- Soluble barrier maximises fibre recovery rates critical to meeting circular economy
- New barriers are non-toxic, marine safe and dissolve, leaving no trace
- No compromise on packaging functionality
New research conducted by Aquapak Polymers highlights that ‘recycle ready’ adhesives and fully soluble barriers can replace plastics in fibre-based packaging, making it fully recyclable in high volume recycling mills. The new technology is non-toxic, marine safe, dissolve and subsequently biodegrades, but still provides the much-needed functionality required for food, drink and household product packaging.
The study was commissioned as the move to replace conventional, hard to recycle and single use plastics has resulted in a wide variety of fibre-based packaging formats combined with alternative functional barriers being introduced into the recovered paper recycling streams.

__Directions__
A – In the Aquapak packaging research text, what can "recycle ready" adhesives and fully soluble barriers replace in fiber-based packaging?
B – Please resume the Aquapak packaging research text, picking up after its final sentence.

__The data__
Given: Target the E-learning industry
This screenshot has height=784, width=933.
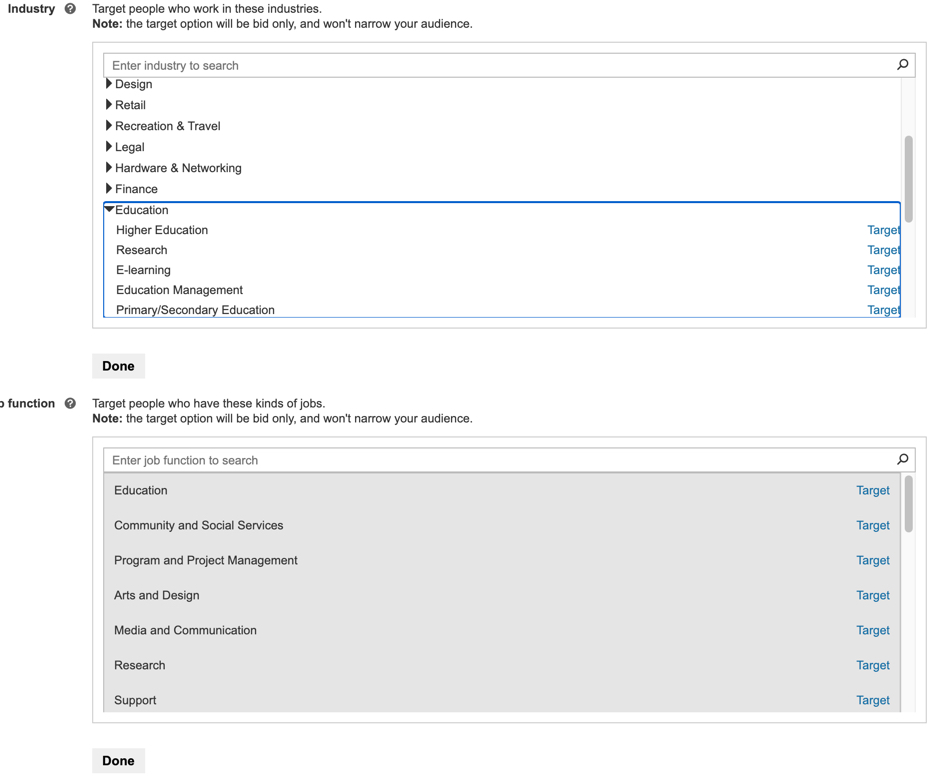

__Responses for each task__
A – Plastics.

B –
However, the materials currently being used to give paper the packaging functionality required for products such as food, drink and household goods, are not easily recyclable and mean that the paperboard is rejected because paper mills cannot process the paper and plastic combinations. Instead, they are incinerated or go to landfill.
The research focused on Hydropol™, a commercially available fully soluble, biodigestible barrier polymer, which can be adhesive or extrusion coated onto paper and brings a number of benefits to fibre-based packaging, including oil and grease resistance together with a high gas barrier. Hydropol has also been shown to increase some paper strength properties (tear, burst, puncture and tensile strength), allowing coated or laminated papers to be heat-sealed for ‘form, fill and seal’ fibre packaging applications.
Hydropol™ is designed to solublise at the typical repulping temperatures and durations used by high volume recycling mills allowing fibre to be dispersed to make new paper. Independent tests reveal that once solubilised, even when Hydropol coated paper forms 20% of the fibre furnish, it is biodegraded in the mills’ anaerobic digestion and aerobic activated sludge treatments as part of its intended use. Hydropol is non-toxic and biodegradable in the marine environment should it be littered, forming no micro-plastics in the environment.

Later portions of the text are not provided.